Nach der Einzelarbeit können beide Partner – wie auch in dem Beispiel - mitteilen, wie sie es erlebt haben (sharing), und die zuhörende Person kann Beobachtungen mitteilen (feedback). Oft kommen die Partner zu einem neuen Verständnis füreinander („Das habe ich ja gar nicht gewusst!“, „So hast du es mir noch nie erzählt.“). Ein Gespräch ergibt sich daraus nicht. Ein einfaches „Danke“ genügt.

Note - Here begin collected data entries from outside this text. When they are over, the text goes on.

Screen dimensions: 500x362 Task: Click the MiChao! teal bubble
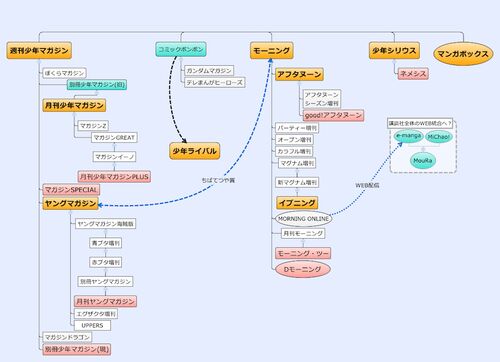(439, 137)
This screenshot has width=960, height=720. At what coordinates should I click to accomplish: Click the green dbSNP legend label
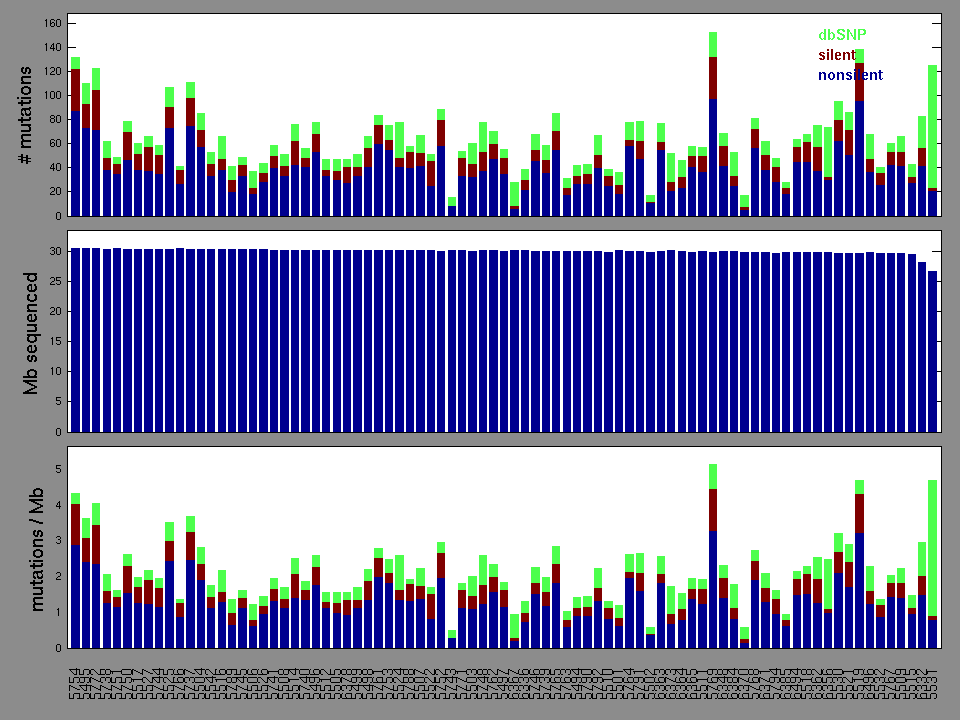[842, 35]
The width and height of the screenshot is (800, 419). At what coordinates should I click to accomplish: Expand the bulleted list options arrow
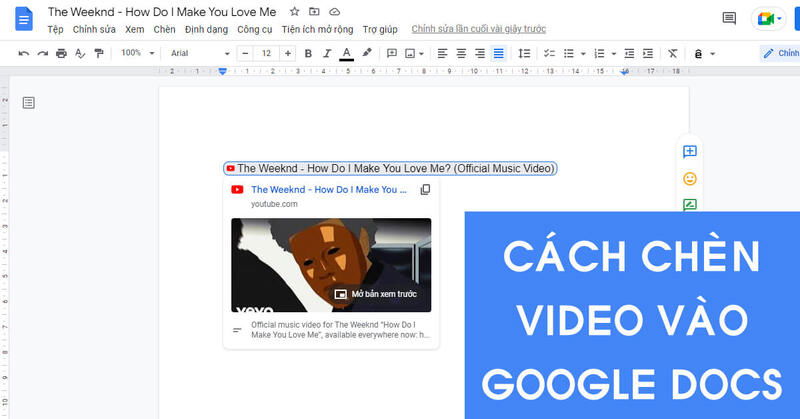point(583,53)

Das ist der Sinn meines Vorgehens: Keine Analysen, kein Kommunikationstraining. Stattdessen Gelegenheiten schaffen, sich und den Partner auf einer tieferen Ebene besser kennenzulernen. Allein daraus kann Respekt und ein achtsameres Umgehen miteinander erwachsen.

Rahmenbedingungen und die Aufgabe des Therapeuten

Die Methode der achtsamen Einzelarbeit in der 2er-Gruppe ist eine intensive Selbsterfahrung. Entscheidend ist die Atmosphäre von Ruhe, Langsamkeit und Achtsamkeit bei der Arbeit. Sie ermöglicht es, sich auf schwierige Themen einzulassen ohne Angst vor dem Partner und vor eigenen inneren Verurteilungen.

Die Aufgabe des Therapeuten ist es dabei, für eine Stimmung der Achtsamkeit fernab von Small Talk zu sorgen und dennoch Raum für Humor und Heiterkeit zu lassen. Diese Stimmung der Achtsamkeit verlangt Zeit und ist wesentlich für neues Erleben im beschriebenen getrennten Zweiersetting.

Auch für die Einhaltung der Spielregel, also die absolute Nichteinmischung der gerade zuhörenden Person, zu sorgen, ist Aufgabe des Therapeuten. Die zuhörende Person wird angeregt, ihren Einmischungsimpuls mit Interesse zur Kenntnis zu nehmen. Das wird vermutlich öfter geschehen.

Langzeitwirkungen

Dieses geschilderte Verfahren bei im Streiten verstrickten aber motivierten Paaren habe ich in der Folge wiederholt angewandt, stets mit der Wirkung größerer Gelassenheit und Bereitschaft, sich gegenseitig in der Andersartigkeit zu lassen.

Noch bestätigender war für mich mein Nachfragen nach längerer Zeit, teils nach mehreren Jahren: Wie geht es heute? Gab es nachhaltige Langzeitwirkungen? Was hat sich bewährt? Was wurde vergessen? Aus den Rückmeldungen konnte ich entnehmen, dass meine Arbeitsweise bewirkt hatte, dass Paare voreinander wieder mehr Wünsche, Bedürfnisse, Meinungen usw. äußern konnten, ohne dass der andere geradezu rituell „dazwischen grätschte“. Auch erlebten die Paare die Möglichkeit, den Partner auf andere Weise kennen zu lernen und entwickelten so wieder mehr Respekt voreinander. Die Methode und ihre Rahmenbedingungen ermöglichte ihnen viel Raum für eigene Themen und gleichzeitig Schutz.